Alıntılanan metin:
· · ·
Aslında aşinası olduğumuz, hatta yakın zamanda patlayan Pokemon çılgınlığı ile bir nevi içerisinde olduğumuz sanal gerçeklik olgusunu çekirdeğine yerleştiren film, Michael Douglas’ın 1997 tarihli ve bu türün efsane filmi Oyun’dan başlayarak kurgu içinde kurgu kuran tüm senaryolara selam yolluyor.
Baş karakterimiz Venus –kısaca Vee- ‘en iyi dostu’ olan Sydney’in kısmen gazına gelerek ama kısmen de kendisini ona ispatlama dürtüsüyle, başta yadırgadığı “Nerve” oyununa dahil olur; hem de oyuncu olarak! Zira Nerve oyunu içerisinde sadece gözlemci kalmak da mümkünken, Vee yapabileceklerinin sınırını görmek ister; bir anlamda da istediği zaman durabileceğine inanmaktadır. ‘Bir tık’ özgüven ile başladığı oyunda etap etap, görev görev ilerledikçe kendisini ve oyuna karşı olan arzusunu durdurmadığını fark etmeyecektir bile! Zira oyunda yerine getirilen her yeni görev aynı zamanda katlanarak artan banka hesabı demektir.
Jeanne Ryan’ın romanından Jessica Sharzer’ın senaryolaştırdığı hikaye çıkış noktasına sadık kalarak, sadece karakterleriyle değil, hem oyunun gözlemcileriyle hem de biz seyircilerle de oynamayı hedefliyor. Gözlemciler iştahı kabarık oyuncuları kendi koydukları kurallar ve dayattıkları görevlerle zorladıkça, insan doğasının en belirgin unsuru olan açgözlülük de katlanarak artıyor. Pek çok gözlemciye göre oyuncuların görev esansında ölmesinin bir sakıncası yok, zaten 1991’de Körfez Savaşı’ndan bu yana dünya olarak canlı yayında ölümü seyreyliyoruz. Ayrıca ben gözlemciyim, bana ne, oyuncu olmasaymış… Özellikle finale doğru gözlemci karakterlerde tavan yapan bu tavır, filmin salt bir cesaret aksiyonundan ibaret olmadığını vurguluyor. Hali hazırdaki hacker ekibi zaten senaryonun ve yönetmenlerin eleştirel tavrını temsil ediyor bence.
· · ·
Görevler ve alıştırmalar:
(1) Alıntılanan metindeki şu cümleyi İngilizceye çevirir misiniz: "Zira oyunda yerine getirilen her yeni görev aynı zamanda katlanarak artan banka hesabı demektir."
(2) Alıntılanan metne göre film hangi yazarın romanından uyarlanmıştır?
(3) Alıntılanan metinde "Aslında aşinası olduğumuz, hatta" ifadesini içeren sözcüklerle açılıp "senaryolara selam yolluyor." ile kapanan bölümü hiçbir değişiklik yapmadan tekrarlar mısınız?

Sağlanan bilgiler:
· · ·
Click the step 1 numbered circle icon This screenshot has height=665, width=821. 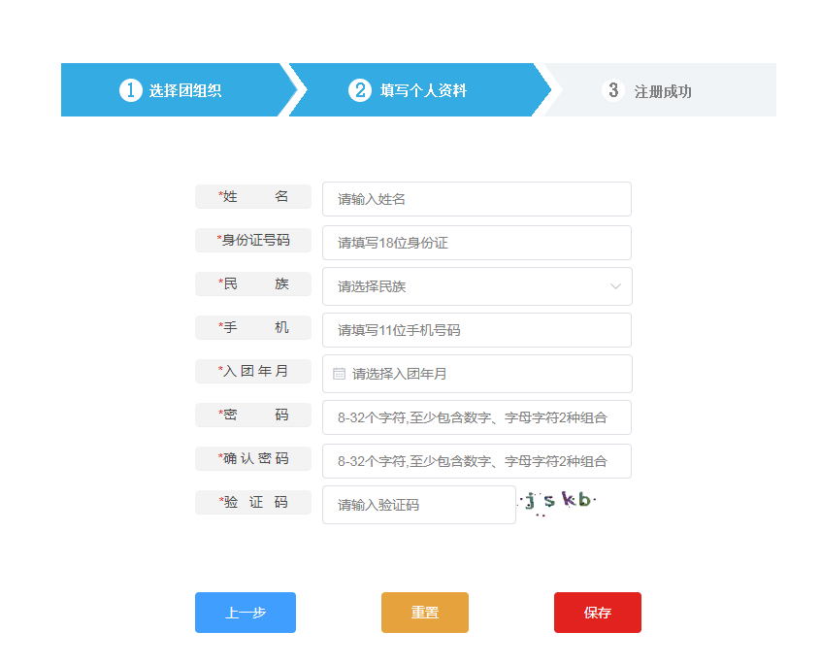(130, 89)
· · ·
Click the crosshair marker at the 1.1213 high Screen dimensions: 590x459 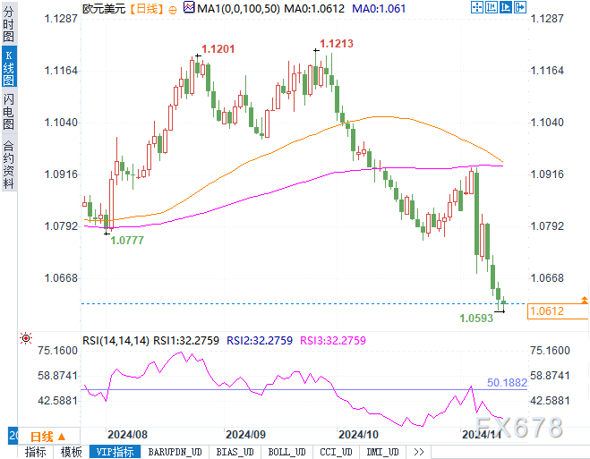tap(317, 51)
· · ·
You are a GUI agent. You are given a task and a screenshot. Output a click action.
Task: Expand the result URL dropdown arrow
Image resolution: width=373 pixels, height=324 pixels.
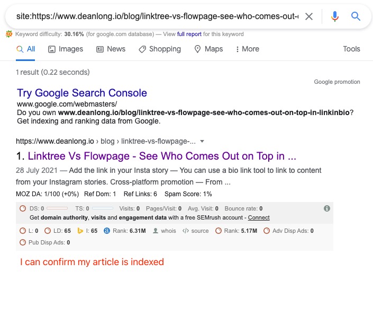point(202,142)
· · ·
Görev görev çözümler:
(1) After all, every new task completed in the game also means a bank account that grows exponentially.

(2) Jeanne Ryan'ın romanından.

(3)
Aslında aşinası olduğumuz, hatta yakın zamanda patlayan Pokemon çılgınlığı ile bir nevi içerisinde olduğumuz sanal gerçeklik olgusunu çekirdeğine yerleştiren film, Michael Douglas’ın 1997 tarihli ve bu türün efsane filmi Oyun’dan başlayarak kurgu içinde kurgu kuran tüm senaryolara selam yolluyor.